### Your objective
The output is the lines below from the one with "Kaspa SOLO (65, 2375)" through the one with "Magyar Péter a", both included, printed exactly and with no other line.

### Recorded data
[Start of section]

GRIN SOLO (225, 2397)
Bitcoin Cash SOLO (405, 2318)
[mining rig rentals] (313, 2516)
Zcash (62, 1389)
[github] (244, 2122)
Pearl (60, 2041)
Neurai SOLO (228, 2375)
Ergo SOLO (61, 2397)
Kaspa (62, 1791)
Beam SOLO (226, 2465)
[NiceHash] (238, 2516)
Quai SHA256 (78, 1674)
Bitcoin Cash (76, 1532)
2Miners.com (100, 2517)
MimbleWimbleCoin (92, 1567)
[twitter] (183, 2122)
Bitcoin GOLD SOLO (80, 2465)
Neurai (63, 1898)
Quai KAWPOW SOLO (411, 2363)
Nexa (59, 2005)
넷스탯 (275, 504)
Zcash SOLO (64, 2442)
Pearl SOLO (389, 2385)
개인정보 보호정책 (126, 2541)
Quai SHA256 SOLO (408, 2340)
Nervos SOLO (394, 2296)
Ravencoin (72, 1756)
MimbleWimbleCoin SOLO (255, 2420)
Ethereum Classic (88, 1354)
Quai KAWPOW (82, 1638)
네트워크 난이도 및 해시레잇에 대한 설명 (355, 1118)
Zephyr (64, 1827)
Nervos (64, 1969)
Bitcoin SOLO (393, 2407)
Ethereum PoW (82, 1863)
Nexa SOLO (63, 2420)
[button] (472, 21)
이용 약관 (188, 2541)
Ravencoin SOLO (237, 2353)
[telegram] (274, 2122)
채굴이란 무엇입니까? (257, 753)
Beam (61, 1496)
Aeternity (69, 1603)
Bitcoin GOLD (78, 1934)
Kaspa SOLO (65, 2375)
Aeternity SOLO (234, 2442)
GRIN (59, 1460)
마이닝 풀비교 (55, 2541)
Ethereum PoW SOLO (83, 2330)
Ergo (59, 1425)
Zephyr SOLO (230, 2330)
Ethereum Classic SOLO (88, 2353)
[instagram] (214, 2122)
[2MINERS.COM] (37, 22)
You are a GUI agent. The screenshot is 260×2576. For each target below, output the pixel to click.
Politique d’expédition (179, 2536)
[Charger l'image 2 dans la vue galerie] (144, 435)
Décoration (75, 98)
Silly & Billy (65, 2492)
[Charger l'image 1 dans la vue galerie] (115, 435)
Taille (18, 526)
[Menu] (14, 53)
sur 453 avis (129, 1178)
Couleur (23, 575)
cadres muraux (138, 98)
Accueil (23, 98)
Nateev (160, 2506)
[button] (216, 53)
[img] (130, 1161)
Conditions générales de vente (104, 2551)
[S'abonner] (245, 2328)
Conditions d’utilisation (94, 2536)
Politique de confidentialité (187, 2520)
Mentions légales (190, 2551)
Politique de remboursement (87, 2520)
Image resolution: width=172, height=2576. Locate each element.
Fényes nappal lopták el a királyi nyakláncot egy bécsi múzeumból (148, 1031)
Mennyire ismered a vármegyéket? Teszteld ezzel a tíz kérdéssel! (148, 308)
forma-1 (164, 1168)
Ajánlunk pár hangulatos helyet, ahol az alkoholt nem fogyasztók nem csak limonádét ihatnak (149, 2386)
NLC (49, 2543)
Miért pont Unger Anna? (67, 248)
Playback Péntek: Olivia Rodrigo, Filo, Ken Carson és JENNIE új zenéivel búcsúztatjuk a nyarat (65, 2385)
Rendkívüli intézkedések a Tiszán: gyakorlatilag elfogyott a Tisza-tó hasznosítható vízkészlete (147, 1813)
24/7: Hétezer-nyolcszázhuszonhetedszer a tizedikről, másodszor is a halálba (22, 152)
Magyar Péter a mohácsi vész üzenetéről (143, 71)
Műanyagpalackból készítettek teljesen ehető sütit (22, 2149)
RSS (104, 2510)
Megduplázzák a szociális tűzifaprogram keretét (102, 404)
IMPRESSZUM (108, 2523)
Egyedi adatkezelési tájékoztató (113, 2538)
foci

[End of section]

### Solution to the exercise
Kaspa SOLO (65, 2375)
Aeternity SOLO (234, 2442)
GRIN (59, 1460)
마이닝 풀비교 (55, 2541)
Ethereum PoW SOLO (83, 2330)
Ergo (59, 1425)
Zephyr SOLO (230, 2330)
Ethereum Classic SOLO (88, 2353)
[instagram] (214, 2122)
[2MINERS.COM] (37, 22)
You are a GUI agent. The screenshot is 260×2576. For each target below, output the pixel to click.
Politique d’expédition (179, 2536)
[Charger l'image 2 dans la vue galerie] (144, 435)
Décoration (75, 98)
Silly & Billy (65, 2492)
[Charger l'image 1 dans la vue galerie] (115, 435)
Taille (18, 526)
[Menu] (14, 53)
sur 453 avis (129, 1178)
Couleur (23, 575)
cadres muraux (138, 98)
Accueil (23, 98)
Nateev (160, 2506)
[button] (216, 53)
[img] (130, 1161)
Conditions générales de vente (104, 2551)
[S'abonner] (245, 2328)
Conditions d’utilisation (94, 2536)
Politique de confidentialité (187, 2520)
Mentions légales (190, 2551)
Politique de remboursement (87, 2520)
Image resolution: width=172, height=2576. Locate each element.
Fényes nappal lopták el a királyi nyakláncot egy bécsi múzeumból (148, 1031)
Mennyire ismered a vármegyéket? Teszteld ezzel a tíz kérdéssel! (148, 308)
forma-1 (164, 1168)
Ajánlunk pár hangulatos helyet, ahol az alkoholt nem fogyasztók nem csak limonádét ihatnak (149, 2386)
NLC (49, 2543)
Miért pont Unger Anna? (67, 248)
Playback Péntek: Olivia Rodrigo, Filo, Ken Carson és JENNIE új zenéivel búcsúztatjuk a nyarat (65, 2385)
Rendkívüli intézkedések a Tiszán: gyakorlatilag elfogyott a Tisza-tó hasznosítható vízkészlete (147, 1813)
24/7: Hétezer-nyolcszázhuszonhetedszer a tizedikről, másodszor is a halálba (22, 152)
Magyar Péter a mohácsi vész üzenetéről (143, 71)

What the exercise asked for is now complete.